Uitspraak
Verkort vonnis in kort geding van 9 maart 2017
[eiser1] ,
de Staat der Nederlanden(Ministerie van Binnenlandse Zaken en Koninkrijksrelaties en Ministerie van Buitenlandse Zaken), zetelende te Den Haag,
Gemeente Den Haag,
Rechtbank Den Haag
In deze zaak, die op 9 maart 2017 door de Rechtbank Den Haag werd behandeld, hebben 154 kiesgerechtigde Nederlanders, woonachtig in het buitenland, vorderingen ingediend in kort geding. De eisers verzochten om een verlenging van de termijn waarbinnen hun stemdocumenten voor de aanstaande Tweede Kamerverkiezingen ontvangen dienden te worden. De voorzieningenrechter heeft op basis van de ingediende stukken en het verhandelde ter zitting op 7 maart 2017, besloten om de vorderingen van de eisers af te wijzen. De voorzieningenrechter heeft in het verkorte vonnis aangegeven dat de motivering van de uitspraak later zal volgen.
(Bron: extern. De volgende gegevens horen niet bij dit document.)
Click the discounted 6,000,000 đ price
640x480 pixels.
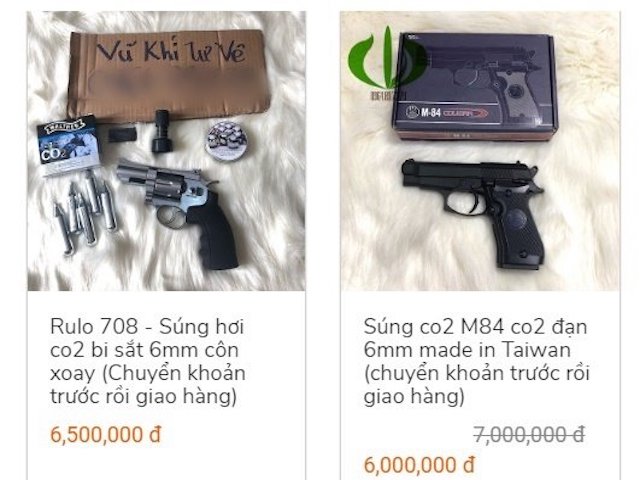pos(419,465)

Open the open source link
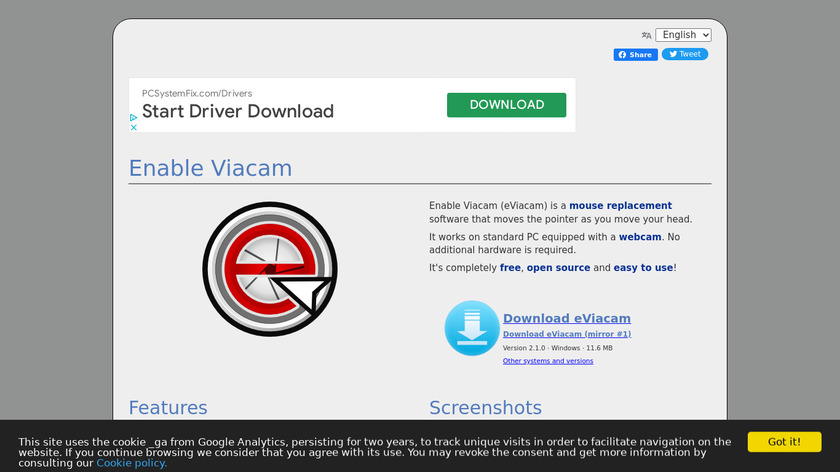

De uitspraak houdt in dat de eisers, ondanks hun verzoek, niet in hun vorderingen worden ontvangen. Daarnaast zijn de eisers veroordeeld om binnen veertien dagen na de uitspraak de proceskosten aan de gedaagden te betalen, die zijn begroot op € 1.434,--. Dit bedrag bestaat uit € 816,-- aan salaris advocaat en € 618,-- aan griffierecht. De voorzieningenrechter heeft tevens bepaald dat bij gebreke van tijdige betaling, de wettelijke rente over de proceskosten verschuldigd is. De kostenveroordeling is uitvoerbaar bij voorraad verklaard.
De gedaagden in deze zaak zijn de Staat der Nederlanden, vertegenwoordigd door het Ministerie van Binnenlandse Zaken en Koninkrijksrelaties en het Ministerie van Buitenlandse Zaken, alsook de Gemeente Den Haag. De uitspraak is openbaar uitgesproken door de voorzieningenrechter, mr. M.E. Groeneveld-Stubbe, op 9 maart 2017.